Late frost hits SE Idaho potato farm again

Published 11:03 am Wednesday, June 25, 2025

Southeast Idaho farmer Tanner Funk digs potatoes June 23 in a field where no frost damage was found. (Courtesy County Line Farms)

PLEASANT VALLEY, Idaho — Potato farmer Tanner Funk feared a weather-related repeat of each of the last two years.

“When I saw frost on my truck windshield, I almost didn’t want to go dig in the fields,” Funk said early June 23. Funk is a partner and director of potato operations at the sizable County Line Farms.

Freezing temperatures hit southeast Idaho over the June 21-22 weekend and into the early morning of Monday, June 23. Temperatures dropped to 30 or 31 degrees depending on location within the farm, Funk said.

Each Monday and Thursday, he and a crop agronomist dig potatoes in selected fields to check moisture, plant health and other indicators of progress compared to a week earlier.

On the June 23 dig, some frost was found on plant leaves — especially in low areas of westerly fields closest to the desert — “but we feel it wasn’t to the extent we had seen last year,” Funk said.

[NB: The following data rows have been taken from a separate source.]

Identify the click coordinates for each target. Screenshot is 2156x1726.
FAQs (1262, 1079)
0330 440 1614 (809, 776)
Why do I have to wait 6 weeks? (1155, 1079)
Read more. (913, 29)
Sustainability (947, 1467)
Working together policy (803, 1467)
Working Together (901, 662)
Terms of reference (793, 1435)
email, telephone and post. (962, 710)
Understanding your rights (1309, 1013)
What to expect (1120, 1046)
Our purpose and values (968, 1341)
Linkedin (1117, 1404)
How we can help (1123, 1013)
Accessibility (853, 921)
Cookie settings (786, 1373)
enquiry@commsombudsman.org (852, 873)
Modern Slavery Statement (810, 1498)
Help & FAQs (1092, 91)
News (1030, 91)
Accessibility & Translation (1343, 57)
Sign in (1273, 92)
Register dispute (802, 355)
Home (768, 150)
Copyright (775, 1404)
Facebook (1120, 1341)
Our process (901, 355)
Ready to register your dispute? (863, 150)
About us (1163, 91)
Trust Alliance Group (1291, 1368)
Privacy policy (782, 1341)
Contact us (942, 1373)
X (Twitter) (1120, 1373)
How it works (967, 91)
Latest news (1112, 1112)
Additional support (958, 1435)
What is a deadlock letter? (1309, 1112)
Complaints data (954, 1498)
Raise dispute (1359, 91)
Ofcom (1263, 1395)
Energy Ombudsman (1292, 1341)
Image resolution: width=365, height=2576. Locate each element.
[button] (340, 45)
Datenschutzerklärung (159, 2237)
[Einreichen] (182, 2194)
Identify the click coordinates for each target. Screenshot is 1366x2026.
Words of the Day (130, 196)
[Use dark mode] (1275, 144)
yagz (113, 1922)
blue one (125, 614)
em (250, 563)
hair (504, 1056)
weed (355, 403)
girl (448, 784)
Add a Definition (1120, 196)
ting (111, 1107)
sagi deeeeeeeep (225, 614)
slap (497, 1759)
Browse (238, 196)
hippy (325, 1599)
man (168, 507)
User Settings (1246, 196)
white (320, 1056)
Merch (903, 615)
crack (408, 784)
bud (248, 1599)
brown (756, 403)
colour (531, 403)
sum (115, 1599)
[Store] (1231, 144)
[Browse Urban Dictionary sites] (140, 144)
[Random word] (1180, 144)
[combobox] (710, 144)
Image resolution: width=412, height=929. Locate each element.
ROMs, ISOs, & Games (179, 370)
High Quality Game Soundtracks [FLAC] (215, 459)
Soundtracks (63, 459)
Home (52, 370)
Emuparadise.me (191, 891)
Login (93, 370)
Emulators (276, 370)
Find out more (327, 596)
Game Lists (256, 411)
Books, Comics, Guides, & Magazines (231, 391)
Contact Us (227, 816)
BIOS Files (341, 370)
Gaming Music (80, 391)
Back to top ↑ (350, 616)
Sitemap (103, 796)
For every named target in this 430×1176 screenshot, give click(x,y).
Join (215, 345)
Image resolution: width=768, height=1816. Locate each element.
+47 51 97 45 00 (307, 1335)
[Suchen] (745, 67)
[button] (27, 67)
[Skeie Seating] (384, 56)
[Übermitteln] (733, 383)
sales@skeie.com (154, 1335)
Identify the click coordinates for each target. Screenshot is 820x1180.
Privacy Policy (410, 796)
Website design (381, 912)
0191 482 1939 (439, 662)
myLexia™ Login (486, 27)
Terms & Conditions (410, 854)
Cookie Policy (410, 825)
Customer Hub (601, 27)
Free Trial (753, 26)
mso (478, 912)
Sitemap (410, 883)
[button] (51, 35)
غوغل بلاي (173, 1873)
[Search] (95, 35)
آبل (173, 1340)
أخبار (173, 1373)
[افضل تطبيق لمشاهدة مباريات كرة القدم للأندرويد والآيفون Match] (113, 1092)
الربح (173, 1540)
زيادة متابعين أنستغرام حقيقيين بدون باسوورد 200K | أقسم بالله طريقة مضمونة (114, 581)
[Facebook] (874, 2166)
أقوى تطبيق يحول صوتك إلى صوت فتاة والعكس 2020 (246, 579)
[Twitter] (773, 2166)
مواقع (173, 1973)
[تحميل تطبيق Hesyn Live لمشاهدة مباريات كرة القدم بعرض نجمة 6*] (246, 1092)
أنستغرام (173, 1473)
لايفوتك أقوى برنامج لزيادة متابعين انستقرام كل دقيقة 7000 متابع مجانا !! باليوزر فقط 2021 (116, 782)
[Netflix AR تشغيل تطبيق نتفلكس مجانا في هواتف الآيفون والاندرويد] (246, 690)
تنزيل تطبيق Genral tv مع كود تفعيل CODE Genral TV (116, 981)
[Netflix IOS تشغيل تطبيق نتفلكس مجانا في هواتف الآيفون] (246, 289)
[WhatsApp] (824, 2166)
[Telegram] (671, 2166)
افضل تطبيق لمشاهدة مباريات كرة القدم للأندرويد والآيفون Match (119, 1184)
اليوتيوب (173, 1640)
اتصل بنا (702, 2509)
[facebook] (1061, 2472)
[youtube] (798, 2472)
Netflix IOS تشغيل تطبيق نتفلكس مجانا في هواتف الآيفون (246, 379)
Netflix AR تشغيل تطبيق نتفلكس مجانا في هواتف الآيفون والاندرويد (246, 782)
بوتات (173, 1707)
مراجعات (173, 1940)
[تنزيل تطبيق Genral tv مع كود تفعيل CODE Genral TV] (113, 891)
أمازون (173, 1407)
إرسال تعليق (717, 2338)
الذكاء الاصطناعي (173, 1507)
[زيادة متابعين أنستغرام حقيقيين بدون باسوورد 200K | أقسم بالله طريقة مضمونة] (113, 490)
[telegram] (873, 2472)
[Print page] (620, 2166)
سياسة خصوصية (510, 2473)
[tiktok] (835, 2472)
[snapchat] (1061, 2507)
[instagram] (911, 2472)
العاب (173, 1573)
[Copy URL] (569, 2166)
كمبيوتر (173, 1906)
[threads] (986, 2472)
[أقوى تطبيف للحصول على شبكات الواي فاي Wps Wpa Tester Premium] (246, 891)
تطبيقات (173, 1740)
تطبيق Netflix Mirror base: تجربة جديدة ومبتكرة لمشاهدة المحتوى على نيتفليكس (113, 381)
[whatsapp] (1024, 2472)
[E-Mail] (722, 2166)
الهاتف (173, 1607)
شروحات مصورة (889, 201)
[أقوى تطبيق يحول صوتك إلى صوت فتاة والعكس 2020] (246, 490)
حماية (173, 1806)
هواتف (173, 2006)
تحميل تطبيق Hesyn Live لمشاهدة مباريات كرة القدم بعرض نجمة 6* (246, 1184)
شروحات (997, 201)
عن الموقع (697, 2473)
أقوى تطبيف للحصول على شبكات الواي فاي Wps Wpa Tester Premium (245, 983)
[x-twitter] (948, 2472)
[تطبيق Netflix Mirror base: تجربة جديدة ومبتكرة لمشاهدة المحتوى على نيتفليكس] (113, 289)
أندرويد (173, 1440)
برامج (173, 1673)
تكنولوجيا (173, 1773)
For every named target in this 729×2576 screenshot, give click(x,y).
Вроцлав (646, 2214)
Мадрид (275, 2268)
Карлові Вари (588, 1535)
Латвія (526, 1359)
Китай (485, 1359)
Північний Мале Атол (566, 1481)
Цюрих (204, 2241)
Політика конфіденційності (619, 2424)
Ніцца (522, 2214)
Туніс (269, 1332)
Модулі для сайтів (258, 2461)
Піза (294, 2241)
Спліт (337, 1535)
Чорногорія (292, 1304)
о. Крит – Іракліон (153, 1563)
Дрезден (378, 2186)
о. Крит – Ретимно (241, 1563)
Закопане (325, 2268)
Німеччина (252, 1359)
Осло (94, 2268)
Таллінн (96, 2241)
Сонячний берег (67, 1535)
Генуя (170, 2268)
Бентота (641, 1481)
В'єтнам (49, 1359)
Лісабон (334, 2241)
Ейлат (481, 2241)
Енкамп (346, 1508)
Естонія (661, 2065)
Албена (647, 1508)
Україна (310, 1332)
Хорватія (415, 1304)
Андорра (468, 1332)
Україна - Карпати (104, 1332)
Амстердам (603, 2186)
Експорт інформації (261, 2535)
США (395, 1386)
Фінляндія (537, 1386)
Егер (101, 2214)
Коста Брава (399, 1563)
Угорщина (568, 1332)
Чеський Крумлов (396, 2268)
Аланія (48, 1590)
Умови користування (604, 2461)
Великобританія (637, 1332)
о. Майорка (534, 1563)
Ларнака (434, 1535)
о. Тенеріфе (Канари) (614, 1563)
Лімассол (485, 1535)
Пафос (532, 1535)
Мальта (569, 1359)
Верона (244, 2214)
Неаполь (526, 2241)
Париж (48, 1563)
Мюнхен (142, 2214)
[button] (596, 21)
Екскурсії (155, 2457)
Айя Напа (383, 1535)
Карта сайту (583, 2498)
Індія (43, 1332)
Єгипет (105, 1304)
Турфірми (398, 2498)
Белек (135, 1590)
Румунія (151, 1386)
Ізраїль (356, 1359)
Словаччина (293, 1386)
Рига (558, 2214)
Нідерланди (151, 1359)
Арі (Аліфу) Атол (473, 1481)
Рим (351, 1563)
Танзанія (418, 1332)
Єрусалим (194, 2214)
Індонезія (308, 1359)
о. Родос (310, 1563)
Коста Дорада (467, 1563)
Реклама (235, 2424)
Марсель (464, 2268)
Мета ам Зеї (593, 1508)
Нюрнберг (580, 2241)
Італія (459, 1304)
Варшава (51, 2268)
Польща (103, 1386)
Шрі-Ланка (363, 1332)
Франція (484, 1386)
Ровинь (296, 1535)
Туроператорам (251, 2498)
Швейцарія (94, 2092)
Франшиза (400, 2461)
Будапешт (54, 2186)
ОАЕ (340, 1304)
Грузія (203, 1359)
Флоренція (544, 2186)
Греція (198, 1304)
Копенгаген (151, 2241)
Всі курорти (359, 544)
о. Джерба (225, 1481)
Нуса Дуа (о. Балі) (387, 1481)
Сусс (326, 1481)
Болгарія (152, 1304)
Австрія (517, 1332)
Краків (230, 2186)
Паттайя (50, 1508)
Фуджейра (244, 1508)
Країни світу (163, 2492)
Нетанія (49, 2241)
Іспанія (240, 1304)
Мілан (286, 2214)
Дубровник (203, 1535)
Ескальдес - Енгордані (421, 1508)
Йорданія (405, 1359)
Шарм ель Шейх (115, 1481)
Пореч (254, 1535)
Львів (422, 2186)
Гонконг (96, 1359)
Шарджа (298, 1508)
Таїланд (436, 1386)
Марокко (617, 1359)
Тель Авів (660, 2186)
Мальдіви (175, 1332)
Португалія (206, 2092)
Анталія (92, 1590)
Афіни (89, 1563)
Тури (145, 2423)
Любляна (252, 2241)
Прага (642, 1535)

Frost hits harder when it comes in off of a dry area, he said. Some 30-35% of the farm’s westernmost growing area could have sustained some damage, though it takes a day or two following a dig to determine the extent.

A year ago following a dig, “I could smell burned foliage,” Funk said. “Luckily this year, I couldn’t.”

How long temperatures stay at or below freezing is a big factor, he said.

“This year, it didn’t seem to stay as cold for as long,” Funk said. But wind ahead of the frost stressed plants, which “had a pretty rough three days.”

“When it freezes in late June, basically you start all over,” he said.

Digging under the potato plant this time of year typically reveals eight to 12 tubers established per seed piece, Funk said.

“If that plant gets frozen, it will stop feeding those tubers and start new ones,” he said. In the Russet Burbank variety, “you don’t want to see 20 tubers underneath the plant because they will never get to our certain size” per contract standards.

“Quality is big for us,” Funk said. “The only way to break even is to maintain that high standard of quality. Frost will affect quality and yield.”

He typically digs two plants in two fields — one on the north and one on the south, or one each in high or low spots, for example. Goals include determining how much nitrogen should be applied to potato plants and assessing disease and insect pressure.

Following a dig, the seed piece is covered so the plant can keep progressing, “but they don’t bounce back 100%,” Funk said.

The farm grows 11 varieties of potatoes — mainly for fry processing — on about 4,800 acres in 33 fields.

“Overall, things look pretty good,” Funk said. “We are digging potatoes we should be digging July 7 instead of July 23,” indicating the crop is progressing ahead of schedule. “Some varieties are still catching up.”

Last year and in 2023, freezes occurred June 21 and June 20, respectively.

Compared to a year ago, while late-June frost damage to potato plants appears to be lower, input costs are higher and contracts call for decreased acreage and price, Funk said.

“We have to have an above-average crop to get out of the cycle,” he said.

The farm also grows wheat, corn, sugar beets and alfalfa — all down in price from a year ago, Funk said.